Senior Compliance & Privacy Program Manager

Commerce•Austin, TX

1d•$104,000 - $156,000

About The Position

At Commerce, our mission is to empower businesses to innovate, grow, and thrive with our open, AI-driven commerce ecosystem. As the parent company of BigCommerce, Feedonomics, and Makeswift, we connect the tools and systems that power growth, enabling businesses to unlock the full potential of their data, deliver seamless and personalized experiences across every channel, and adapt swiftly to an ever-changing market. Simply said, we help businesses confidently solve complex commerce challenges so they can build smarter, adapt faster, and grow on their own terms. If you want to be part of a team of bold builders, sharp thinkers, and technical trailblazers, working together to shape the future of commerce, this is the place for you. We are seeking a Senior Privacy Program Manager / Lead to design, build, and operationalize a comprehensive privacy program that supports the company’s activities as both a data controller and a data processor, including the use of AI and data-driven technologies across commercial operations and product development. This role blends privacy program ownership, hands-on analytical execution, and product evaluation, requiring someone who can translate regulatory, contractual, and customer expectations into practical, scalable privacy controls.

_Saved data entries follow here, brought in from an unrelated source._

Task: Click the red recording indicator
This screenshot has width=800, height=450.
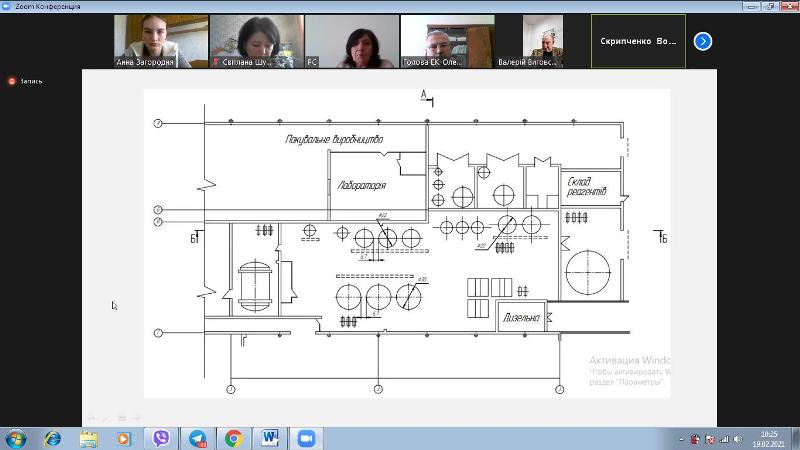Action: coord(11,81)
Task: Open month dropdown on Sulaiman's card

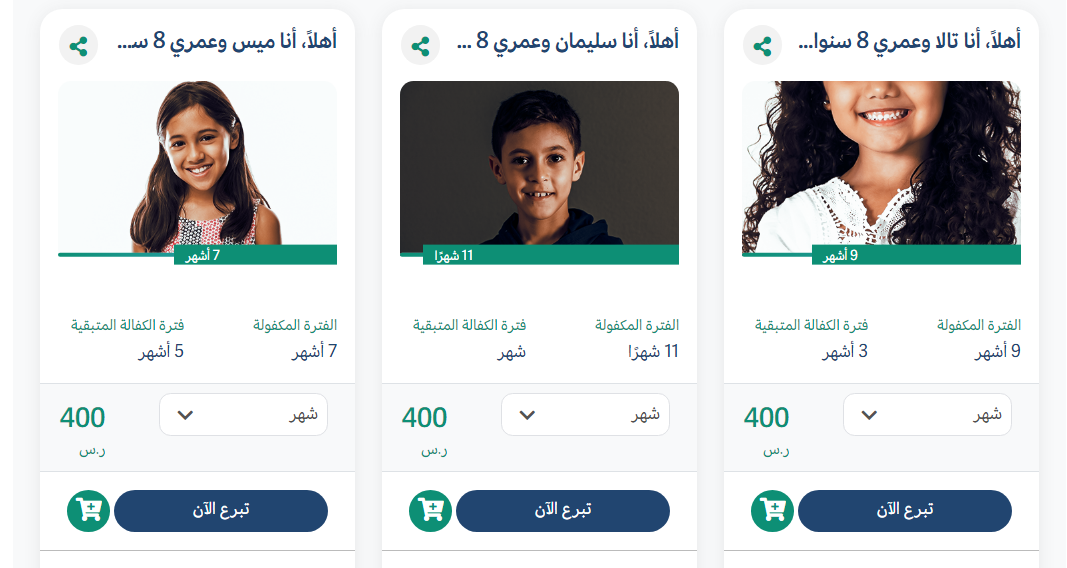Action: 585,415
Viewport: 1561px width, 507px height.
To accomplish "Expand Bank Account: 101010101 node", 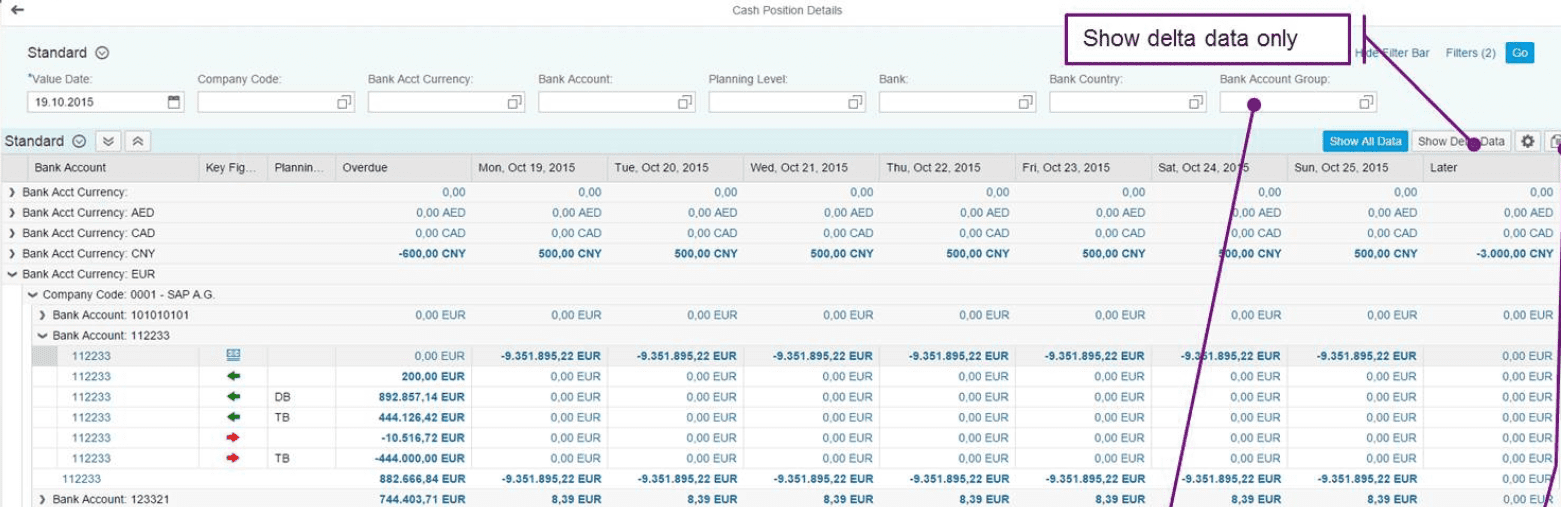I will click(42, 315).
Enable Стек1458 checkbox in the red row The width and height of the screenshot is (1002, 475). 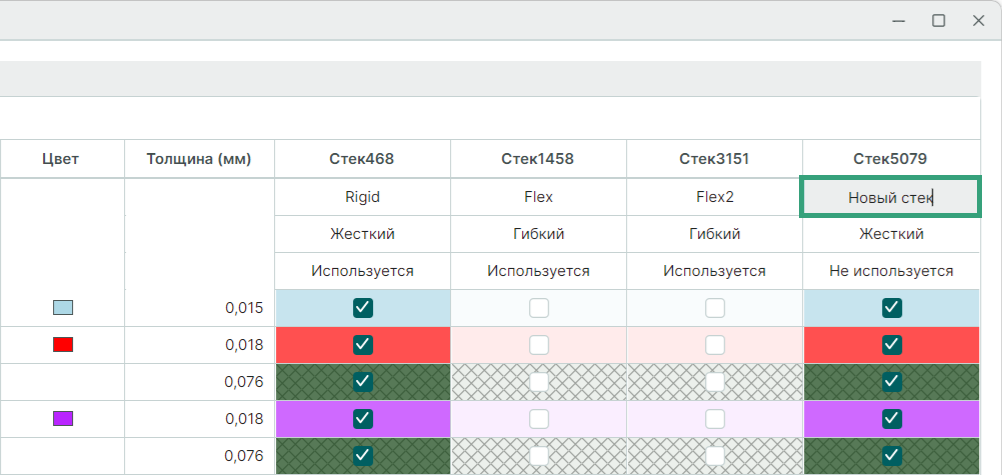click(x=539, y=345)
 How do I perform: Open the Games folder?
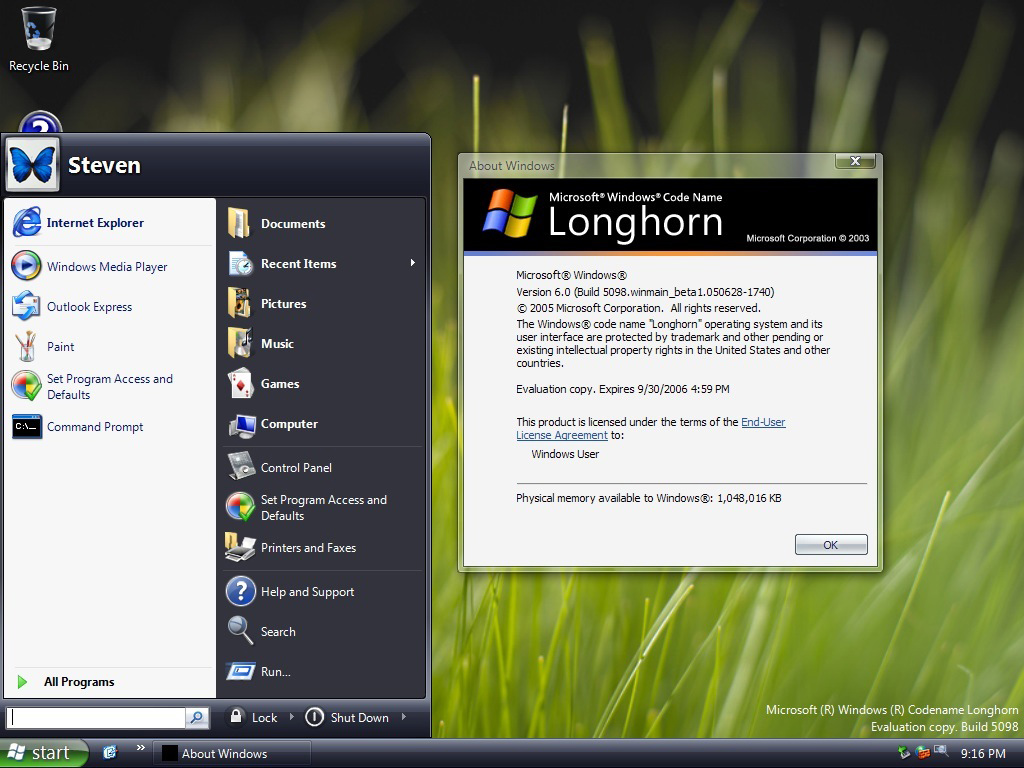pyautogui.click(x=279, y=384)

The role partners closely with Legal, Security, Sales, Marketing, Product, and Engineering, and contributes directly to the company’s customer trust posture.

Requirements

Experience & Regulatory Expertise: 5+ years in privacy, data protection, or compliance, with a strong operational grasp of global frameworks (GDPR, CPRA, PIPEDA, etc.).
Hands-On Execution: Proven track record of conducting PIAs/DPIAs, executing data mapping, and navigating privacy obligations as both a Data Controller and Data Processor.
AI & Tech Evaluation: Experience assessing privacy and data protection risks specific to AI, machine learning, and complex data-driven systems (including automated decisioning/profiling).
Cross-Functional Translation: Excellent communication skills with the ability to translate complex privacy laws into practical, actionable guidance for both technical (Engineering/Product) and non-technical (Sales/Marketing) teams.
Certifications: Active privacy certifications (e.g., CIPM, CIPP/E, CIPP/US).

Nice To Haves

Tech & Security Fluency: Working knowledge of IT security concepts, cloud data flows, the Software Development Life Cycle (SDLC), or basic data analysis/coding skills.
Program & Risk Management: Experience utilizing formal risk frameworks, driving process improvements, and managing workflows in tools like Jira, Asana, or Smartsheet.
Legal Acumen: Demonstrated ability to review, draft, and amend privacy-related contracts or vendor agreements.

Responsibilities

Build, own, and scale the company’s global privacy program, ensuring compliance with global regulations (GDPR, CCPA, PIPEDA, etc.).
Define and implement governance frameworks that clearly operationalize our obligations as both a Data Controller and Data Processor.
Develop privacy metrics, dashboards, and policies to measure program effectiveness and demonstrate accountability.
Own and maintain core privacy operations, including Data Subject Access Requests (DSARs), Records of Processing Activities (RoPAs), data retention, and vendor risk management.
Conduct comprehensive risk evaluations (PIAs, DPIAs, TIAs, LIAs) and data flow analyses across all internal systems and products.
Serve as the privacy lead for incident response, internal audits, and customer due diligence inquiries.
Partner closely with Product and Engineering to embed Privacy-by-Design and default principles directly into the software development lifecycle (SDLC).
Evaluate new product builds and system designs for privacy risks, with a heavy focus on AI-enabled features, machine learning models, and automated decision-making tools.
Assess AI-specific risks, including training data usage, data minimization, and downstream data exposure.
Act as a trusted advisor to Sales, Marketing, Legal, and Security, translating complex regulatory requirements into practical, scalable business processes.
Evaluate commercial activities (like AI-driven marketing and analytics) to ensure they align with our external commitments and public-facing privacy statements.
Proactively identify and fix process gaps to reduce manual effort, minimize customer friction, and strengthen the company's overall trust posture.